Friday, April 20, 2007

Lions: Unsafe in Gir, in peril outside

Times of India – By Himashu Kaushik  Dated: 16 April 2007

http://timesofindia.indiatimes.com/Cities/Ahmedabad/Lions_Unsafe_in_Gir_in_peril_outside/articleshow/1912950.cms

 

BHANDERIYA (BHAVNAGAR): Gujarat's forest department hardly has an intelligence network in Gir and surrounding areas where the lions have wandered off. And when local villagers nabbed suspected poachers recently and alerted the department, the forest officials let them go free, only to kill at least two more lions in Bhavnagar district.

 

This startling information came out during investigations by TOI in and around the spot where two lion carcasses were recovered late on Saturday.
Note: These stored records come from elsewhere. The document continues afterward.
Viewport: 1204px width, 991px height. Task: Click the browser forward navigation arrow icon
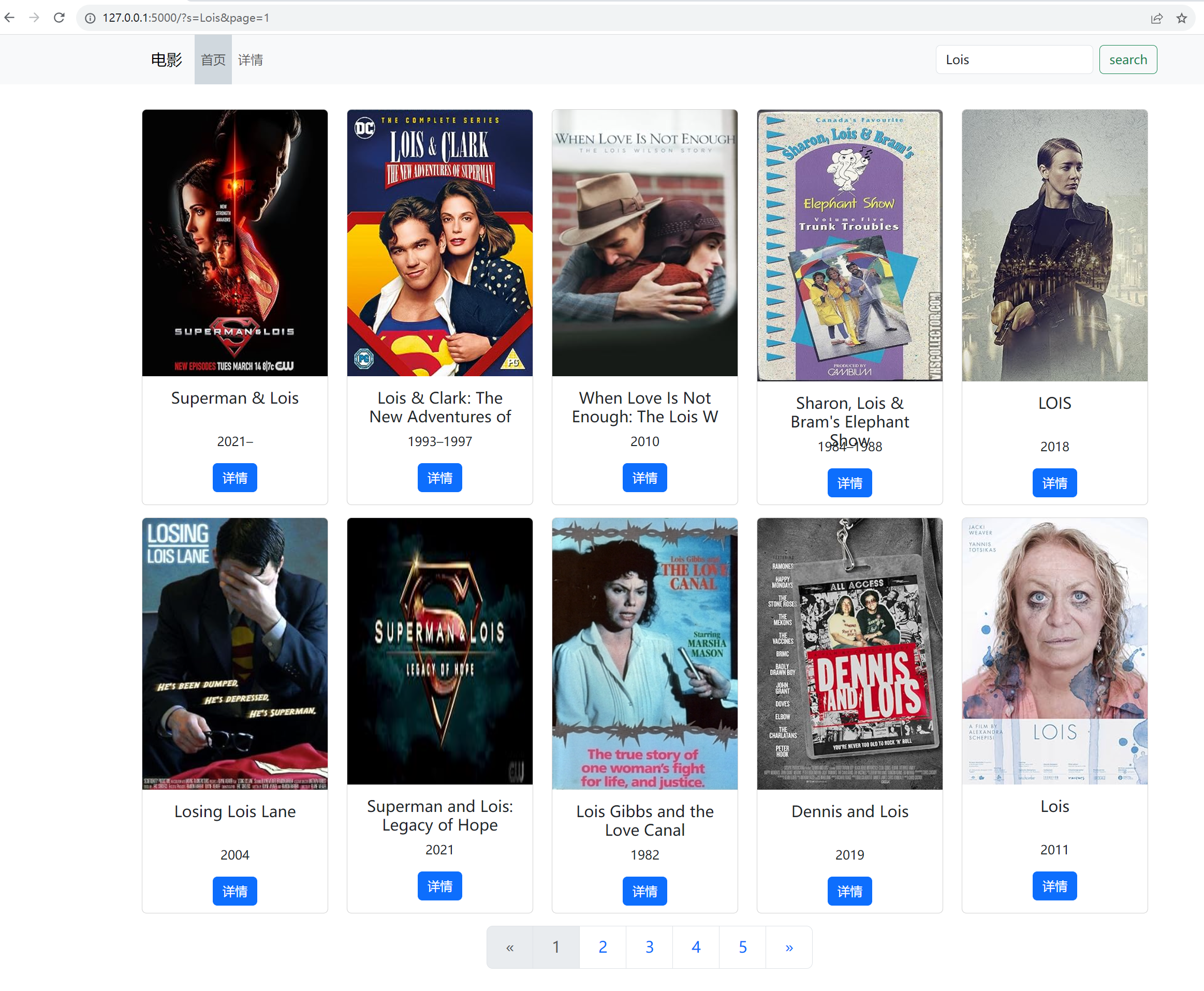[34, 17]
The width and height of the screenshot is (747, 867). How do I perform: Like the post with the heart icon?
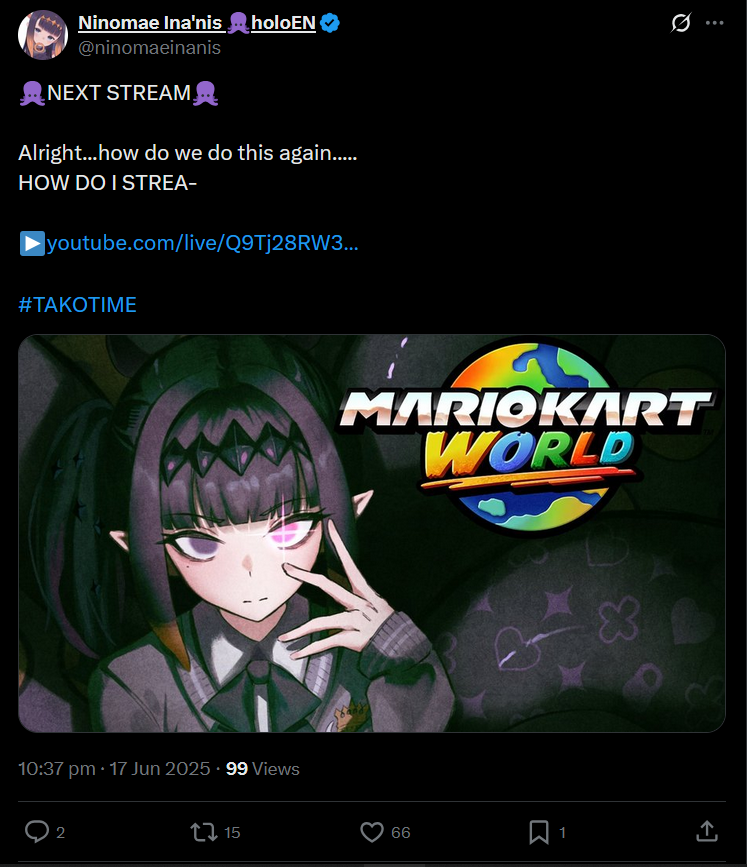click(372, 832)
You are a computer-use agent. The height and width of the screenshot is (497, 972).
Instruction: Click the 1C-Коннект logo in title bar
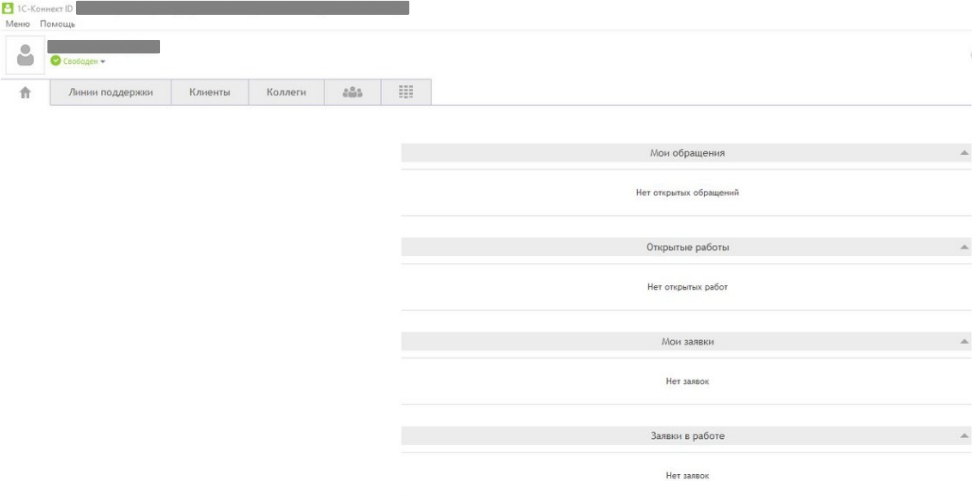click(10, 8)
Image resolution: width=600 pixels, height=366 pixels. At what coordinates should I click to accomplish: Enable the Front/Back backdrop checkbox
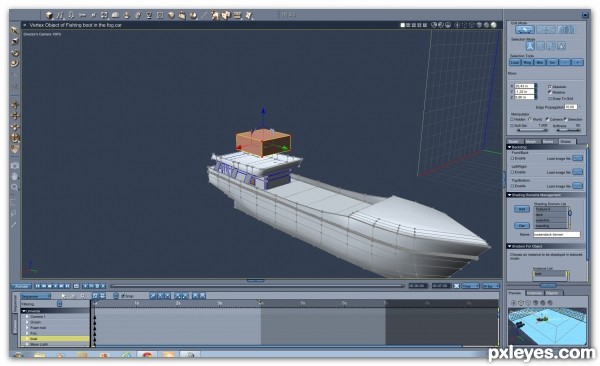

On April 2, the villagers in Bhanderiya had apprised the forest department about suspicious movement of outsiders camping on the outskirts of the village.

 

This was two days after the second poaching incident was reported in Babariya range and forest department should have been sufficiently alert. But forest department officials, after an inquiry, let the gang members go.Village sarpanch Abhabhai Ravat said, "Two weeks back we had spotted some people fishing in a pond near the village.

 

We requested them to desist from this activity but when they got aggressive, we informed the forest department and the police." The forest department officials came and talked to these people and let them off because they did not find anything suspicious.

 

When five members of the gang, who were arrested last week while trying to flee from Bhavnagar railway station, were brought to Bhanderiya on Saturday to help police locate more lion graves, the villagers recognised them as the same people who were seen fishing earlier.

 

Kamaliya Bacha Laxman, the talati of the village, confirmed that the gang believed to have killed the lions was the same whose suspicious conduct was reported to the authorities. He said the gang members also had a minor skirmish with the villagers after the incident.

 

Laxman said the village had often seen a pride of lions in the vicinity, consisting of two adult males, one female and a cub. Last week, he had spotted only the lioness and the cub about three kilometres from the spot where the two lion carcasses were found.